Enquanto os grandes clubes concentram os investimentos, equipes menores têm se destacado como “net sellers” — ou seja, clubes que geram receita principalmente com a venda de jogadores. Portugal, em especial, lidera esse modelo com clubes como Vitória SC, Braga e Sporting, segundo a análise da Football Benchmark. Essas equipes operam como desenvolvedoras de talentos, suprindo a demanda dos gigantes europeus por jogadores jovens e promissores.

Esse movimento não é apenas uma estratégia de mercado, mas uma necessidade financeira. Para muitos clubes fora do eixo das grandes ligas, a receita proveniente de transferências é fundamental para sustentar suas operações e manter a competitividade.

Riscos e estratégias

Apesar dos valores elevados envolvidos em transferências de estrelas, o levantamento da Football Benchmark aponta um padrão preocupante: muitos dos jogadores contratados por cifras superiores a 75 milhões de euros tiveram uma desvalorização de mercado significativa.
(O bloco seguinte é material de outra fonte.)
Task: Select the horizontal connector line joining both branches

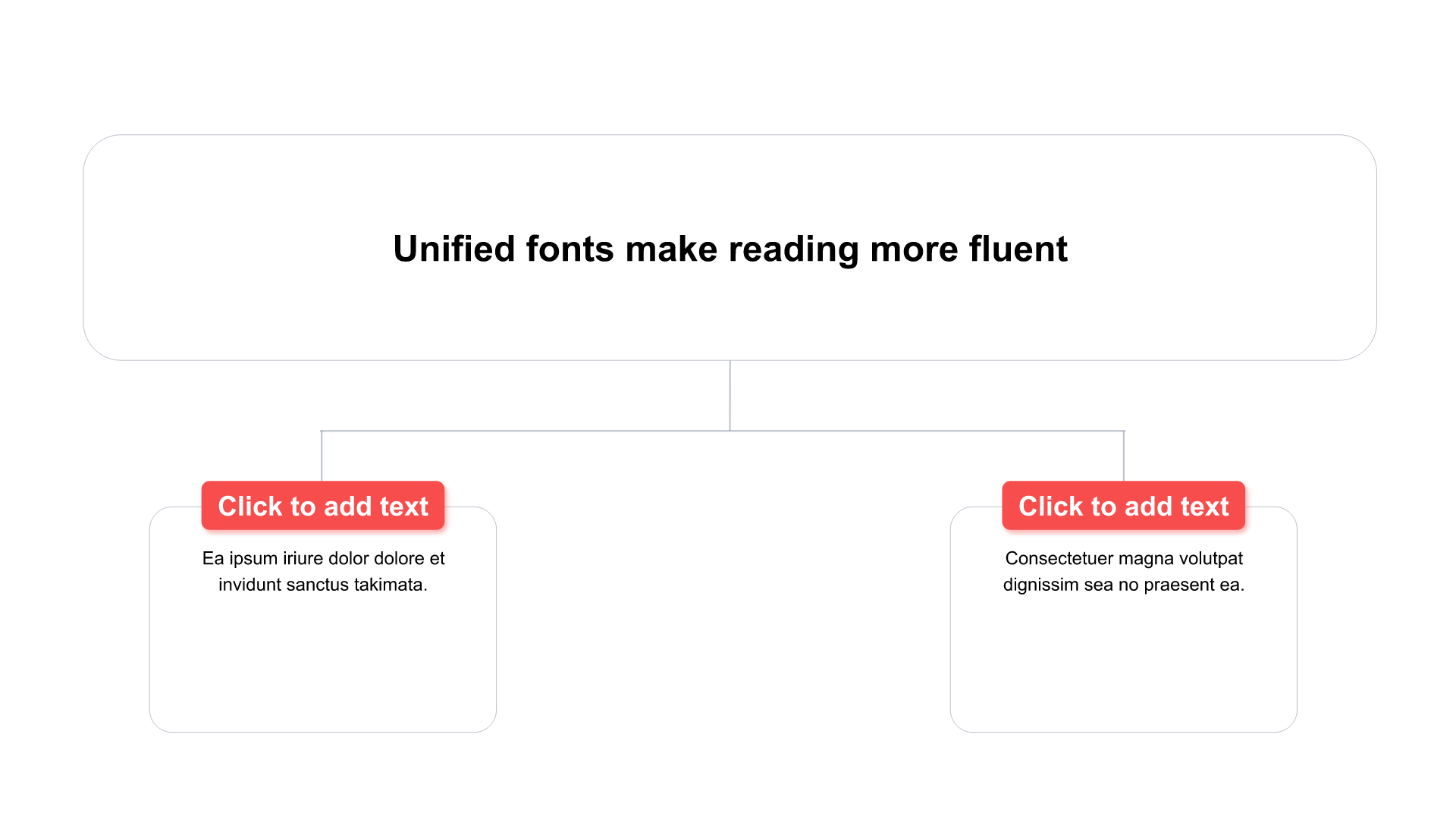Action: 723,431
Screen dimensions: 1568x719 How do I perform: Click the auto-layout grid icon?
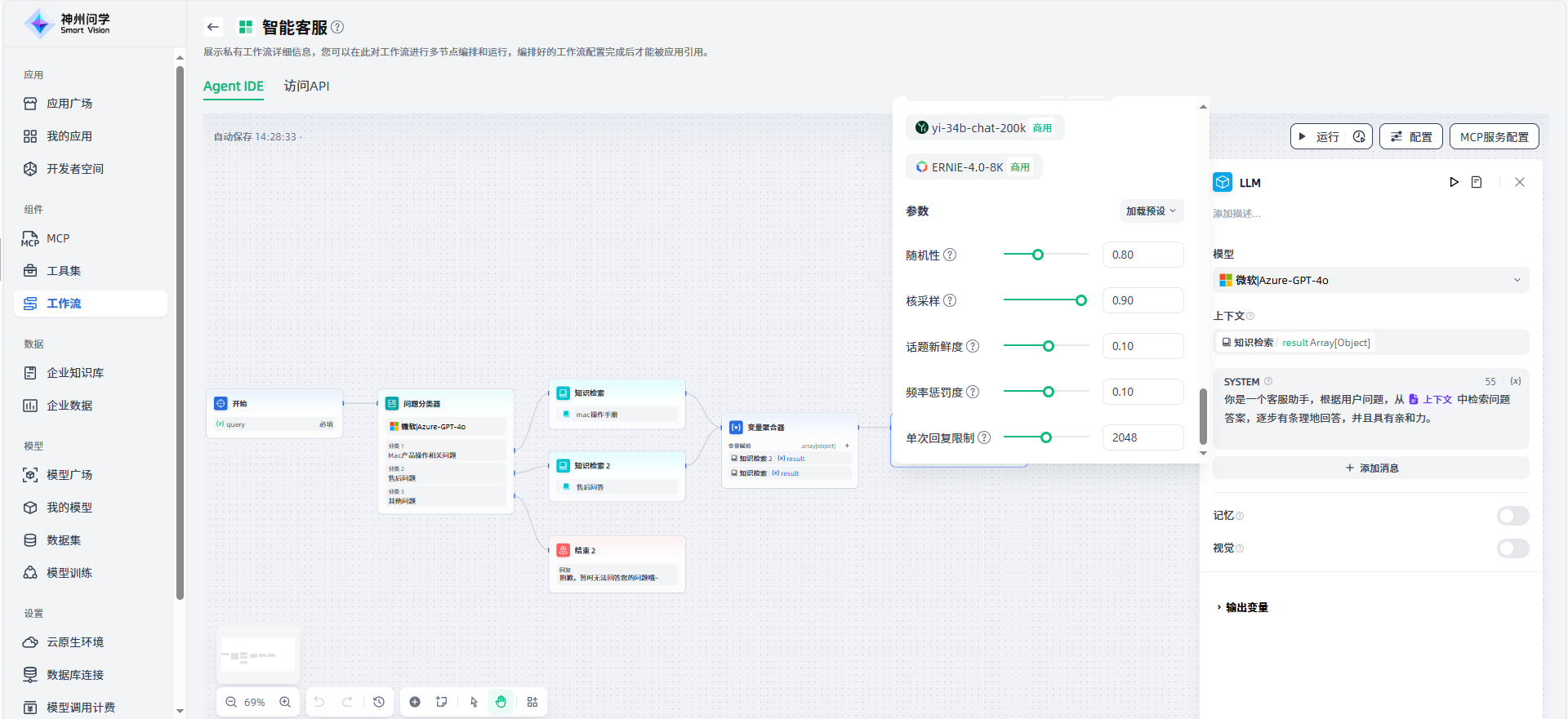(532, 702)
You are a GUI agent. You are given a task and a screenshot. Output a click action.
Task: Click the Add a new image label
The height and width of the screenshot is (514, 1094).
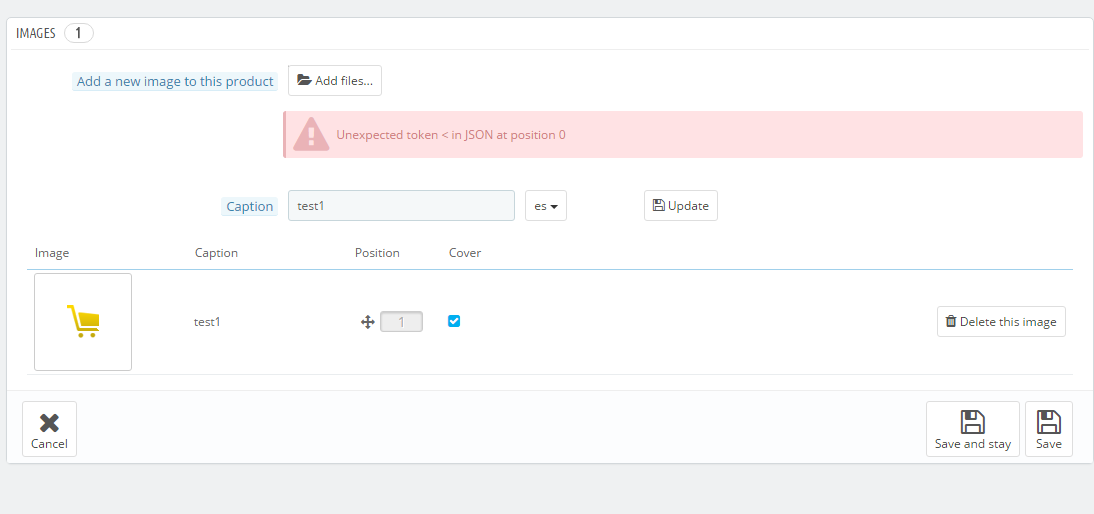click(x=175, y=82)
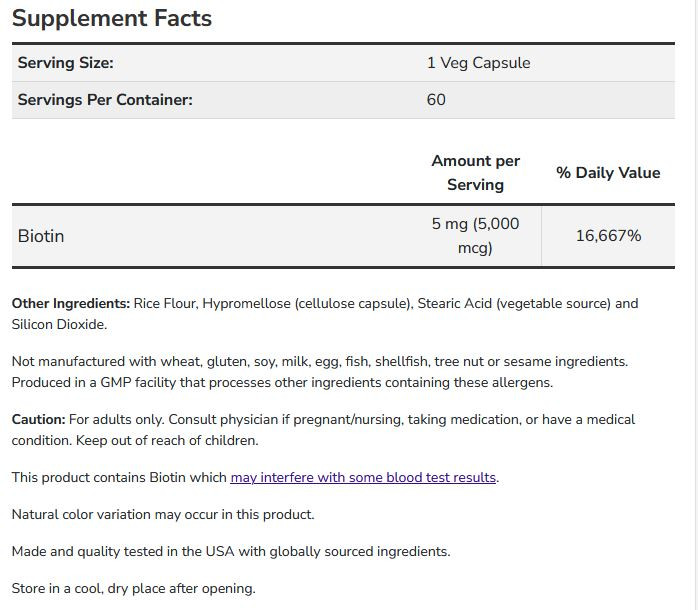
Task: Click the 'Amount per Serving' column header
Action: (475, 173)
Exemplos como Eden Hazard e Harry Maguire ilustram os riscos financeiros associados a essas aquisições. Hazard, contratado por 115 milhões de euros pelo Real Madrid, viu seu valor de mercado despencar para 36 milhões de euros em apenas dois anos, agravado por lesões e baixo rendimento.

Com isso, a estratégia de investimento mudou. Clubes estão priorizando a contratação de jovens talentos como ativos de longo prazo. Em 2024, 13% dos investimentos foram direcionados a jogadores com menos de 19 anos, um recorde histórico, conforme dados da Football Benchmark. Essa abordagem busca não apenas potencializar o retorno financeiro em futuras vendas, mas também minimizar os riscos associados às grandes contratações.

Tendências futuras e sustentabilidade

O cenário pós-pandemia trouxe uma nova consciência financeira para o mercado de transferências. A sustentabilidade passou a ser uma prioridade, especialmente com a pressão regulatória. Alternativas como transferências gratuitas, exemplificadas pela possível ida de Kylian Mbappé ao Real Madrid sem custo de transferência, despontam como soluções atraentes para clubes e jogadores.

No horizonte, o mercado de transferências segue dinâmico e imprevisível. Enquanto clubes buscam equilibrar desempenho esportivo e viabilidade financeira, o papel de desenvolvedores de talentos continuará essencial. O desafio, agora, é adaptar-se a um contexto onde o sucesso não depende apenas de grandes investimentos, mas de estratégias inteligentes e sustentáveis.